High reimbursement drug products have been an underground current in the practice of pharmacy for over a decade. However, only in the past 5 or 10 years has this part of the industry expanded enough to bring Federal attention.
In 2016, OIG called attention to significant growth in spending for compounded drugs (customized medications tailored to meet the needs of individual patients). Specifically, OIG found that Medicare Part D spending for compounded drugs grew by 625 percent from 2006 to 2015 and spending for topical compounded drugs-such as creams, gels, and ointments to relieve pain-grew at an even faster pace.
The Office of Inspector General (OIG) for the United States Department of Health and Human Services (HHS) is charged with identifying and combating waste, fraud, and abuse in the HHS’s more than 300 programs, including Medicare and programs conducted by agencies within HHS, such as the FDA and CDC.
How and Why?
The cause of this phenomenon is simple: the PBMs have grown so large that they are not worried about millions or even tens of millions of dollars of reimbursements. Of the 301 million Americans that have pharmacy coverage, 274 million is managed by one of top 10 payors.

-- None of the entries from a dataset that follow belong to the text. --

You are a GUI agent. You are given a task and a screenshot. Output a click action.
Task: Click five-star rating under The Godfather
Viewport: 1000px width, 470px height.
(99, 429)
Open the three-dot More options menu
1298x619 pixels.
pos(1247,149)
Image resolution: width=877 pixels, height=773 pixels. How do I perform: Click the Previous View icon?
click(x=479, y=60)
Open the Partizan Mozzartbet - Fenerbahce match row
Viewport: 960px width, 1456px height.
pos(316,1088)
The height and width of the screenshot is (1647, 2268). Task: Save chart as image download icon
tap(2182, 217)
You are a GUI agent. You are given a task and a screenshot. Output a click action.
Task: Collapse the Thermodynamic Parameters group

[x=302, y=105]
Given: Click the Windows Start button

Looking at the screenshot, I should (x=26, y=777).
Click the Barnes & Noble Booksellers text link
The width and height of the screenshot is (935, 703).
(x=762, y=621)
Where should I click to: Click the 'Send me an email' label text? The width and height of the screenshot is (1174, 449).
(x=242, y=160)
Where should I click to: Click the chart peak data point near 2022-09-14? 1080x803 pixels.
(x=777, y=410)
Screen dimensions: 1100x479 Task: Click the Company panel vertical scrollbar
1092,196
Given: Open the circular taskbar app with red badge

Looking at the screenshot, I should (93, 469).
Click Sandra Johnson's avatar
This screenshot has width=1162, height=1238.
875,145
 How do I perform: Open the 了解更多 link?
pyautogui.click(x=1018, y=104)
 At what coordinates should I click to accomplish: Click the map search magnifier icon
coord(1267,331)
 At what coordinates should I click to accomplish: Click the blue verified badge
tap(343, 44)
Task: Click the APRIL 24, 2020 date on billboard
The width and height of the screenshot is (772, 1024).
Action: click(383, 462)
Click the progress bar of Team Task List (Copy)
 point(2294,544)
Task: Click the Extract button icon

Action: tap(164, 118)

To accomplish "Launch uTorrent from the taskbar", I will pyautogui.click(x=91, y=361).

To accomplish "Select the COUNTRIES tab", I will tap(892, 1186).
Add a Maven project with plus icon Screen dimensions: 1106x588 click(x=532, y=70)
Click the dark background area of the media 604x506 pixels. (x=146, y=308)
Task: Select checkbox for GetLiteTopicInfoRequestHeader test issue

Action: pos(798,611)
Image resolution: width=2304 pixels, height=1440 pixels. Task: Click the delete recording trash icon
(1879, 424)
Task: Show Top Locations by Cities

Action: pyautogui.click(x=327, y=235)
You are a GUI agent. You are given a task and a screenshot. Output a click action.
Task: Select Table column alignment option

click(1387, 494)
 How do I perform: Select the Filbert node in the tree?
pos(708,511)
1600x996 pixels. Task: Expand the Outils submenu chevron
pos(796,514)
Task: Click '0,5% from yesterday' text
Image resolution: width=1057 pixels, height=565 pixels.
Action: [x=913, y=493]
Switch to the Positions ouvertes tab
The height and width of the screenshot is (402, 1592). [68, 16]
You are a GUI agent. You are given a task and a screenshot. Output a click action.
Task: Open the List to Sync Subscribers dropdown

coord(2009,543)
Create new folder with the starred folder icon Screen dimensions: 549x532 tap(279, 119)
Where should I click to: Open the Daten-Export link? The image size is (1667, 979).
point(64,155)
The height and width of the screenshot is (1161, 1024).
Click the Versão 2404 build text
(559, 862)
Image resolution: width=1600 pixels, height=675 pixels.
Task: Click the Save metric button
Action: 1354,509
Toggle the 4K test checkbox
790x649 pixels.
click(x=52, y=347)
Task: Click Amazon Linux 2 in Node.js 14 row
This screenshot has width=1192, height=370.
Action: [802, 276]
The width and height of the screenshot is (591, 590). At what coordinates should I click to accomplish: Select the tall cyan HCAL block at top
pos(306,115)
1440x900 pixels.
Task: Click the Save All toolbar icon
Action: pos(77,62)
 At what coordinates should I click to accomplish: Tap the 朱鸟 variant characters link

Therefore, only a few therapeutic classes (e.g. diabetes) get any real attention from PBM actuaries. Attention is divided according to “Per Member Per Month” (PMPM) – or in other words, cost for each enrolled member each month.
Accordingly, high reimbursement drugs have focused on dermatology because when averaged across the all members, the cost is almost negligible. All of a sudden, the 12 to 18 month “lifetime” of drugs, doesn’t seem so long.
Consequences of Fraudulent Billing
There have been many fraud investigations an subsequent guilty pleas in the past few years. Per reporting from Frier Levitt (see here), two major health insurance companies have already started to terminate pharmacies from their Medicare Part D network due to billing patterns on topical treatments.